2008-03. Procession of the Laying Christ of the Calvary
March 25th, 2008
Guatemala City, Guatemala.
March 21, 2008. Good Friday.
Issue: Society / Culture
The religious processions of Antigua Guatemala during Easter have been well documented and are renowned throughout the world. Nevertheless, the ones carried out in the Capital City are also very impressive not only in size and attendance, but very colorful and of great importance within Guatemalan culture and its Catholic community.
Multiple processions are attended by “thousands of Catholic parishioners who reenact the life, passion, death and resurrection of Jesus Christ during the Easter celebrations.” (1)

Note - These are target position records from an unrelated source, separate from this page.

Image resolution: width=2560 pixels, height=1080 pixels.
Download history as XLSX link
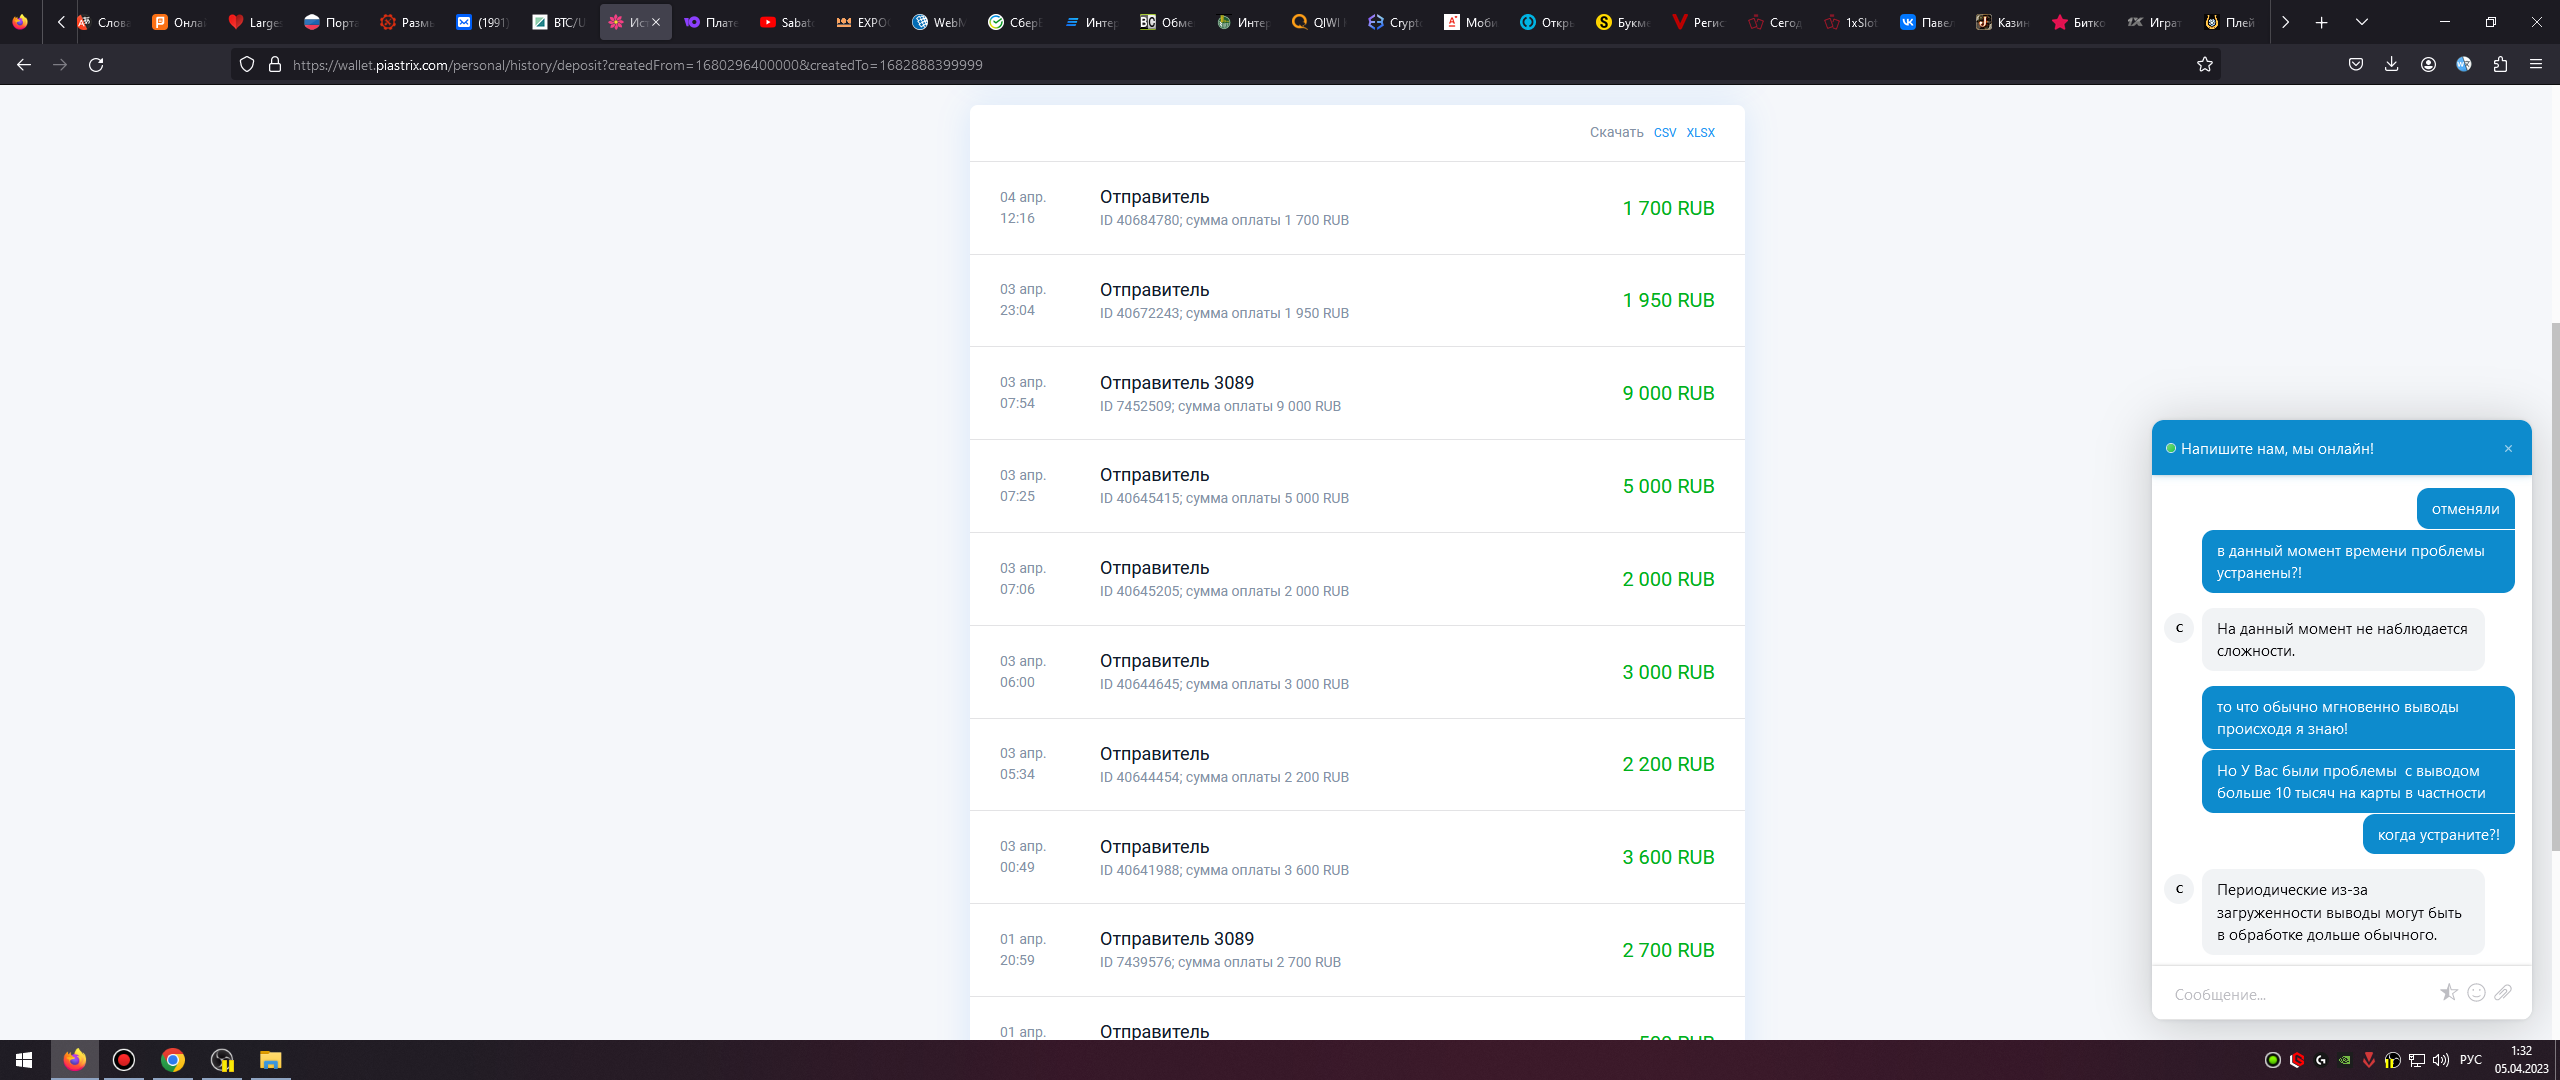1700,133
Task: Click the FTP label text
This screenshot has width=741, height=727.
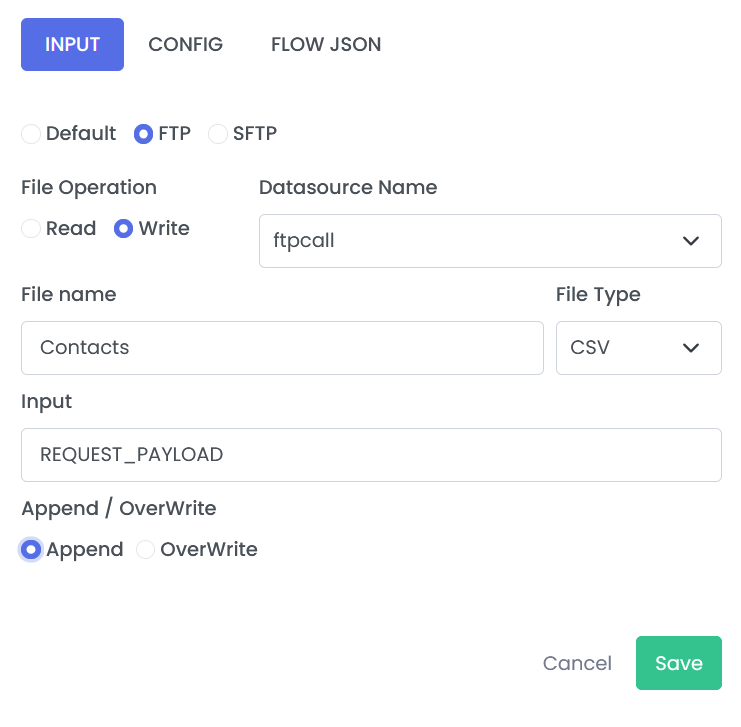Action: pyautogui.click(x=174, y=134)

Detail of a carriage representing Death.
“The carpets, made out of sawdust, flowers or fruits, constitute one of the most important characteristics of the Guatemalan celebrations of Easter. These lengthy and extraordinary carpets, unique to Guatemalan culture, form part of the so-called popular ephemeral art and are intertwined with the collective memory of every Guatemalan. It is a clear example of the religious and cultural syncretism.” (2)

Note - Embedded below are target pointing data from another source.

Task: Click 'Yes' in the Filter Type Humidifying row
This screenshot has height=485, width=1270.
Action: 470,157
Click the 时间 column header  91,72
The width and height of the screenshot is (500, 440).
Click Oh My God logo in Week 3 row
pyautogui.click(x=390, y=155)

“Their origin comes from two sources: during Pre-Hispanic times, Spanish documentarians from the 16th century as well as written indigenous testimonies, recorded that local lords and priests would, on certain ceremonies, walk over carpets made from flowers, pine needles and feathers from precious birds such as quetzals, hummingbirds, and macaws… In addition, there is also the Spanish influence from the Canary Islands, in particular from Tererife and Gomera, where large carpets were created since remote times. A testimony from the 7th century reveals colorful dirt passageways with flowers and different types of sand.” (3)

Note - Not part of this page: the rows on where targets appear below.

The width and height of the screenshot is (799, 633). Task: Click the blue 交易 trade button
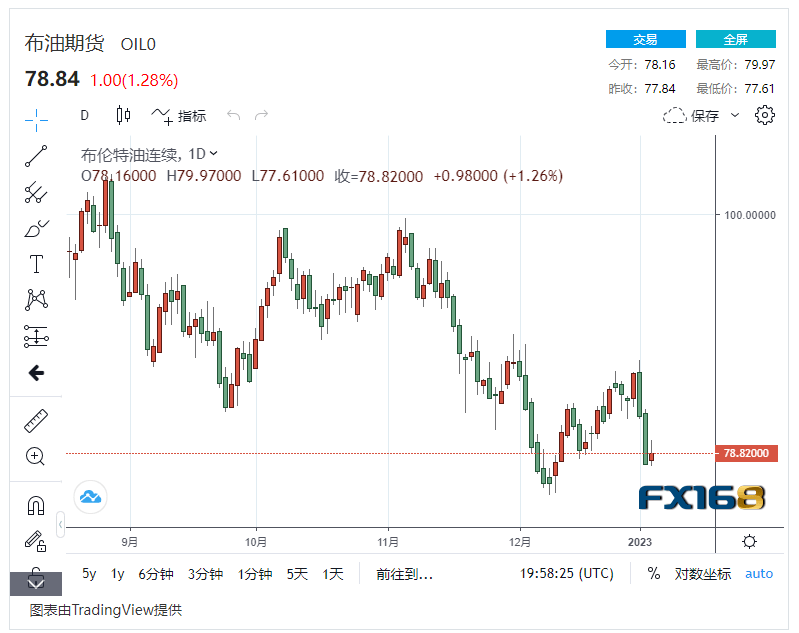tap(645, 39)
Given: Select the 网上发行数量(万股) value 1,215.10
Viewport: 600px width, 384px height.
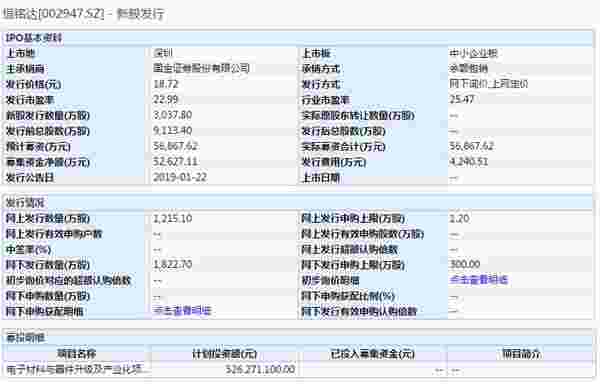Looking at the screenshot, I should click(x=173, y=219).
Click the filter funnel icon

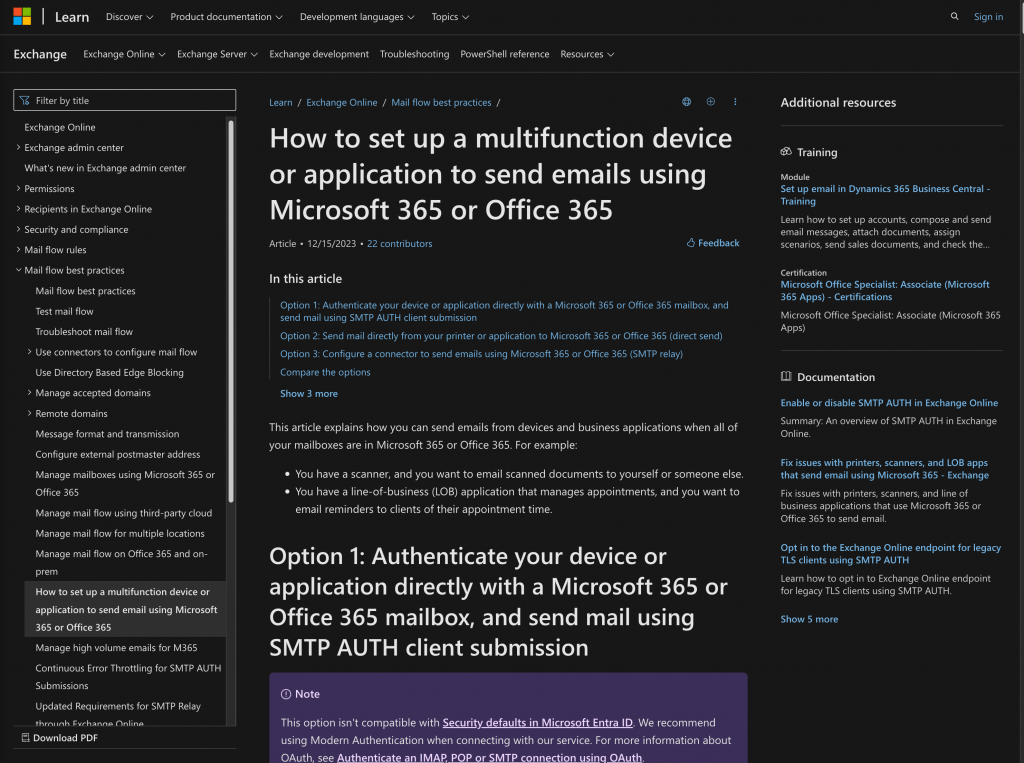[x=24, y=101]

Of all the celebrations in Guatemala City, the one featuring a gigantic wooden platform with a lying down Jesus Christ, known as the image of the Buried Lord, definitely stands out.
Every Good Friday, such platform is paraded around the historical centre of the Capital City, known as Zone 1, and it is considered the largest in the world as it requires 140 people to carry it.
“The image of the Buried Lord, laying in proper burial position, is attributed to the sculptor Pedro de Mendoza, from the mid-17th century. It was consecrated on November 19th, 1989.” (4)
2 Lara, Celso. “Las Alfombras”. March 30, 2007. http://www.deguate.com/artman/publish/especiales_semanasanta/Las_Alfombras_7350.shtml
4 Special issue from Prensa Libre: “Semana Santa 2008. Recorridos procesionales de la Ciudad Capital, La Antigua Guatemala y Pregón departamental”. Guatemala, March 8, 2008. P. 10.